Seorang anak kadang melakukan tindakan yang tidak diharapkan karena dia ingin mencari perhatian. Sikap ini sangat wajar muncul pada diri seorang anak karena sebagai mahluk sosial anak tentunya inginditerima oleh lingkungannya. Keberadaan dia juga ingin ditunjukkan kepada orang disekitarnya.

2. Menunjukkan kekuatan.

Seorang anak kadang juga ingin menunjukkan pada lingkungannya bahwa dia memiliki kekuatan atau kelebihan dibanding yang lain. Sifat ini  tentu tidak salah tetapi perlu diperhatikan dan diarahkan sehingga tidak mengarah kepada hal-hal yang tidak diharapkan.

3. Melakukan balas dendam Tindakan atau perlakuan yang buruk pada anak bisa mengakibatkan adanya tindakan balas dendam. Hal ini sangat wajar karena setiap orang pasti ingin diperlakukan secara adil. Demikian pula dengan anak-anak. Perlakuan yang tidak adil akan mengakibatkan anak mencoba untuk melakukan tindakan penyeimbangan. Tindakan itu secara konkrit dan logis bisa dilakukan dengan balas dendam.

4. Frustasi

Anak yang tidak bisa memperoleh hasil yang dia harapkan bisa saja frustasi. Frustasi kadang juga bisa dipicu oleh tuntutan orang tua terhadap anak yang sangat membebani pikirannya. Pada kondisi dimana dia tidak mampu lagi menerima kondisi tersebut anak bisa melakukan tindakan yang tidak diharapkan sebagai kompensasi dari rasa frustasi.


Tonton Juga Video Inspirasi: Kebutuhan Dasar Manusia

Cara Menangani Siswa Bermasalah

Beberapa cara menangani siswa bermasalah ini antara lain adalah:

1.  Menyelesaikan (Mengajak anak ikut menyelesaikan/memecahkan masalahnya)

2.    Mengabaikan (abaikan ketika berbuat nakal dan beri perhatian penuh bila berbuat baik)

3.    Tegas (dengan tetap ramah kepada anak tunjukkan bahwa apa yang dia lakukan adalah salah dan tidak boleh diulangi lagi)

4.    Tetap kendalikan situasi (kendalikan situasi dan kendalikan diri sebelum semua terlanjur diluar kendali)

5.   Pemisahan (bila anak bertengkar ada baiknya dipisahkan dulu untuk beberapa waktu)

6.   Memberi dorongan dan sanjungan (bila anak bersikap baik, berikan sanjungan dan dorongan).

## Item dataset tersimpan:
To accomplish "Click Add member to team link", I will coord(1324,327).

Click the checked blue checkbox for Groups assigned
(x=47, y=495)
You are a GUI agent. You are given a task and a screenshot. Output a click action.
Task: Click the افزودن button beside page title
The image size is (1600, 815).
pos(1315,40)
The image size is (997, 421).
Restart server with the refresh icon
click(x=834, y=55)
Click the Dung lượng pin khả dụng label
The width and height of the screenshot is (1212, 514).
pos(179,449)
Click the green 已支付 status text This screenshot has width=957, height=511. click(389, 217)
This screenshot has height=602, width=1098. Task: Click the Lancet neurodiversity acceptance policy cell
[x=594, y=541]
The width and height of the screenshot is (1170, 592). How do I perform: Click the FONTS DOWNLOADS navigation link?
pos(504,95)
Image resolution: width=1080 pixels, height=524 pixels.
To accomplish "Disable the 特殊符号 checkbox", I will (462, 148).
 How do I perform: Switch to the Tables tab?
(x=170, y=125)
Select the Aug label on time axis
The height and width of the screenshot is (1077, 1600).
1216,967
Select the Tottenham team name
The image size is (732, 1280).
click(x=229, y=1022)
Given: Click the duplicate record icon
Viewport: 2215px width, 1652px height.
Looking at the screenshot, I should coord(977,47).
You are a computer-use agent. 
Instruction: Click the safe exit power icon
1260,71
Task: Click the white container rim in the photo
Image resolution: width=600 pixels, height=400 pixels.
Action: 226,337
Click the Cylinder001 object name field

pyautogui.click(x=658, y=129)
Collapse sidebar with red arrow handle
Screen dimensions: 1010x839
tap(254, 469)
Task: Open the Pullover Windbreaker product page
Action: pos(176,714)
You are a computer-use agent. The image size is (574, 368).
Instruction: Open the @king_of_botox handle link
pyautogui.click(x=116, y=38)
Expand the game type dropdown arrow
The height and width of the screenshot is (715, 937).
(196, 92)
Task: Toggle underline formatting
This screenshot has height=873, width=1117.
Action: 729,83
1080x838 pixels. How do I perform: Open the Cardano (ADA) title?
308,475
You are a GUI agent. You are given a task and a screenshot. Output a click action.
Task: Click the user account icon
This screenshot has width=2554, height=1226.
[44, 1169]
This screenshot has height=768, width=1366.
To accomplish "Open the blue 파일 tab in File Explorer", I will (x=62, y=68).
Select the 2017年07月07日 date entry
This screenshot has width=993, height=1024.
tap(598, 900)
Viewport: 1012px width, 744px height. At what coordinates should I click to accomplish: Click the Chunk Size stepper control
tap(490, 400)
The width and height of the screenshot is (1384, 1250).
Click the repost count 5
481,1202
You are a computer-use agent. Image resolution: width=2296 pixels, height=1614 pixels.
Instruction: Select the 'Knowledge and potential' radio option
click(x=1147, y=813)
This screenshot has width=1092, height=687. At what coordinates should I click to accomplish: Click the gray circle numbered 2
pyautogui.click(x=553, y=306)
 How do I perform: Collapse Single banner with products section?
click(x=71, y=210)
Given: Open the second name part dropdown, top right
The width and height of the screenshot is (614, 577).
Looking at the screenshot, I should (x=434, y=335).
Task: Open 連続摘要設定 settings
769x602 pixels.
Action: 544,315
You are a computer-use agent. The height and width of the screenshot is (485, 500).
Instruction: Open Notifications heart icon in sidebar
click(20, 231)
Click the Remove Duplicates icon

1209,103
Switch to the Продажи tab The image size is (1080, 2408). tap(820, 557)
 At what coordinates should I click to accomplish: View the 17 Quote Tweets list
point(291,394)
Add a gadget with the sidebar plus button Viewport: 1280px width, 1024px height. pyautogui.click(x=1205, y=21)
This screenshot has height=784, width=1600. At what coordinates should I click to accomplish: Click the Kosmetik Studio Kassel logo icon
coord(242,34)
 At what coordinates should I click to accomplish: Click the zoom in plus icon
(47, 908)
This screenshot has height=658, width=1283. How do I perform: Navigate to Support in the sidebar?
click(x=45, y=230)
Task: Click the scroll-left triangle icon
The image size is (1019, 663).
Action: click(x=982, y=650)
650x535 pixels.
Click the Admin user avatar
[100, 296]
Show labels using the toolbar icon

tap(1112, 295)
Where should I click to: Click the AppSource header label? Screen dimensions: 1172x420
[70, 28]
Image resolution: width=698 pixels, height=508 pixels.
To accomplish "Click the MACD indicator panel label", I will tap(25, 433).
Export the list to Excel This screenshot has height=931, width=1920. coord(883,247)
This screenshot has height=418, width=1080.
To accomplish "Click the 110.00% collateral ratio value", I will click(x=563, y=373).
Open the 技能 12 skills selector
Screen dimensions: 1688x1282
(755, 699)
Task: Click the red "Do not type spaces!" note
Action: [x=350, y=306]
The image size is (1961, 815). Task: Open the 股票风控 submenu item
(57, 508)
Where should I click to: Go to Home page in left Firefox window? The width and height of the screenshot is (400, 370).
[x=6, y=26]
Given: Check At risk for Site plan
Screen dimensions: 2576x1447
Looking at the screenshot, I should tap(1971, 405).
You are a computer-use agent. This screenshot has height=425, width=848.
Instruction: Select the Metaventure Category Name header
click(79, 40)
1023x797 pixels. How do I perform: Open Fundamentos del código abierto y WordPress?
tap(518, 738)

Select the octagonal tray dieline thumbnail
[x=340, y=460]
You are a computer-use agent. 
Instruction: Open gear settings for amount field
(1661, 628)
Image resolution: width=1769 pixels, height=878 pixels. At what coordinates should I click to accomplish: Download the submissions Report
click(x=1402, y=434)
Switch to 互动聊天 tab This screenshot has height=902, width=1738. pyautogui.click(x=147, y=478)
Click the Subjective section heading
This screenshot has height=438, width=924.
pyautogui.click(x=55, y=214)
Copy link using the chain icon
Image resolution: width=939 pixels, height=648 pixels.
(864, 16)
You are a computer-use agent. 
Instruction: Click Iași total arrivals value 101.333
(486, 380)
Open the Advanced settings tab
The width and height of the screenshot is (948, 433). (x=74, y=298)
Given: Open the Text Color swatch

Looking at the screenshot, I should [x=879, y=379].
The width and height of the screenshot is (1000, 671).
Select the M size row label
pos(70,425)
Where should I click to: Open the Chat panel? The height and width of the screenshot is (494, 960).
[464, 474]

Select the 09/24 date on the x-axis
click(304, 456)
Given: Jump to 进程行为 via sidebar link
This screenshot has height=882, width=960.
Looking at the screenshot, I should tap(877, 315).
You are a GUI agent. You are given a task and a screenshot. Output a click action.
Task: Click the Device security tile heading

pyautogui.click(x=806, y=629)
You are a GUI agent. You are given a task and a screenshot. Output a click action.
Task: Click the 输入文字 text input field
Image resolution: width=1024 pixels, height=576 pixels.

## TUGAS ANDA:
Kutip kata demi kata bagian teks tentang siswa bermasalah di atas, dimulai dari kata-kata yang memuat "4. Frustasi" dan berhenti setelah "bila berbuat baik)".

## JAWABAN BENAR:
4. Frustasi

Anak yang tidak bisa memperoleh hasil yang dia harapkan bisa saja frustasi. Frustasi kadang juga bisa dipicu oleh tuntutan orang tua terhadap anak yang sangat membebani pikirannya. Pada kondisi dimana dia tidak mampu lagi menerima kondisi tersebut anak bisa melakukan tindakan yang tidak diharapkan sebagai kompensasi dari rasa frustasi.


Tonton Juga Video Inspirasi: Kebutuhan Dasar Manusia

Cara Menangani Siswa Bermasalah

Beberapa cara menangani siswa bermasalah ini antara lain adalah:

1.  Menyelesaikan (Mengajak anak ikut menyelesaikan/memecahkan masalahnya)

2.    Mengabaikan (abaikan ketika berbuat nakal dan beri perhatian penuh bila berbuat baik)